> **What is expected**:
Rewrite the rows from the line containing "1335x896 pixels." through the line containing "Action: click(x=86, y=20)", inclusive, as a numbered list with blank lines omitted.

> **Some rows**:
────

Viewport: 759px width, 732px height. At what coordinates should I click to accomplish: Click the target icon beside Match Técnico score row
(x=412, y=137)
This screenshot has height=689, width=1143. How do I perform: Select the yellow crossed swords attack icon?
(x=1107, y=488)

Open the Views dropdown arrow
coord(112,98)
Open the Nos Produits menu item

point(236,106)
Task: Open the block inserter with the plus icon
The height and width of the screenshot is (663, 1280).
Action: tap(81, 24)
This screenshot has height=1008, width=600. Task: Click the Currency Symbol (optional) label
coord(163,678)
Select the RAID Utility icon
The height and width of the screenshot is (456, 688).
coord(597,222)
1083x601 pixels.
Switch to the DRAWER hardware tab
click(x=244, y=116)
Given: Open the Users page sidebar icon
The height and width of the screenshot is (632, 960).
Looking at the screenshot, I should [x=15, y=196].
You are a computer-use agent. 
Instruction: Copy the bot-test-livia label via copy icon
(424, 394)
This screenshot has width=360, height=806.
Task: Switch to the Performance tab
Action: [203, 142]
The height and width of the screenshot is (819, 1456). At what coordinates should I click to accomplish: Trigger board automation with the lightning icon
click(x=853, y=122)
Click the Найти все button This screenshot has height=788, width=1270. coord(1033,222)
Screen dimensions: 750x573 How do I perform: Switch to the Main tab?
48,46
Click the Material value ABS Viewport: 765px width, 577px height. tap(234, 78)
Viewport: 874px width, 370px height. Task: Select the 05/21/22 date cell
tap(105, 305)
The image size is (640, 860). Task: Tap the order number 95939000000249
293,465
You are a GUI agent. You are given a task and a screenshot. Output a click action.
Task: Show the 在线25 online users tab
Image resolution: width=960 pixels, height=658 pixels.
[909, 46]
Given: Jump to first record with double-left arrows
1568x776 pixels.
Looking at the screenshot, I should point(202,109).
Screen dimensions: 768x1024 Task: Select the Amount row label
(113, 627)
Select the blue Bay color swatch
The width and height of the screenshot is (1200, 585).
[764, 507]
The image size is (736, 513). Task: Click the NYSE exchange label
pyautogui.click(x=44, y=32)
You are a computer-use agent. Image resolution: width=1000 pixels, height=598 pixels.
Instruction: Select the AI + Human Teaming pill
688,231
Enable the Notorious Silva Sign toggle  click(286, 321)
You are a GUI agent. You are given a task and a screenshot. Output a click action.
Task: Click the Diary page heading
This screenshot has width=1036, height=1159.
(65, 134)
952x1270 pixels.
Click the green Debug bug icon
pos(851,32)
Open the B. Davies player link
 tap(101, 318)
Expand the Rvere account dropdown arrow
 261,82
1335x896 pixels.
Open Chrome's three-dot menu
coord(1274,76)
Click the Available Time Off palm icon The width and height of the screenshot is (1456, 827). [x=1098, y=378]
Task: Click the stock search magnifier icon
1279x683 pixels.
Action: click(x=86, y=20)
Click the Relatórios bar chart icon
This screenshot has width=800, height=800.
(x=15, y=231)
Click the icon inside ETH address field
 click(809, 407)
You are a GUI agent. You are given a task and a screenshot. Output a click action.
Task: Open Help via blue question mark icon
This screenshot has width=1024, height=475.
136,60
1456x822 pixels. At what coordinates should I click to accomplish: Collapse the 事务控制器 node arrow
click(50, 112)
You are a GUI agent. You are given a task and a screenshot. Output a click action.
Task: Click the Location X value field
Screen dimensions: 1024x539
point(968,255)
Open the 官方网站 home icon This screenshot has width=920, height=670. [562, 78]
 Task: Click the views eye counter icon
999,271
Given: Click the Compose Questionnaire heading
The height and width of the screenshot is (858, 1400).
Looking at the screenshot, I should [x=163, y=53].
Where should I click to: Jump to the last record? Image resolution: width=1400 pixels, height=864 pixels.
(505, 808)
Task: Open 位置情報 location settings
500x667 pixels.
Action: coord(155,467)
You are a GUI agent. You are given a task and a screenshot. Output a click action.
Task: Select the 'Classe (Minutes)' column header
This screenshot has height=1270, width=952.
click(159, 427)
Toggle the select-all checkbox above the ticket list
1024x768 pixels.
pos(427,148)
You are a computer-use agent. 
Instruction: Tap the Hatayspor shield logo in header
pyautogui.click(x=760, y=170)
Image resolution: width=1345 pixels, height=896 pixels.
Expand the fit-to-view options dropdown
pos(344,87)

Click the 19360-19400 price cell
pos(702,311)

────

> **Written answer**:
1. 1335x896 pixels.
2. Open Chrome's three-dot menu
3. coord(1274,76)
4. Click the Available Time Off palm icon The width and height of the screenshot is (1456, 827). [x=1098, y=378]
5. Task: Click the stock search magnifier icon
6. 1279x683 pixels.
7. Action: click(x=86, y=20)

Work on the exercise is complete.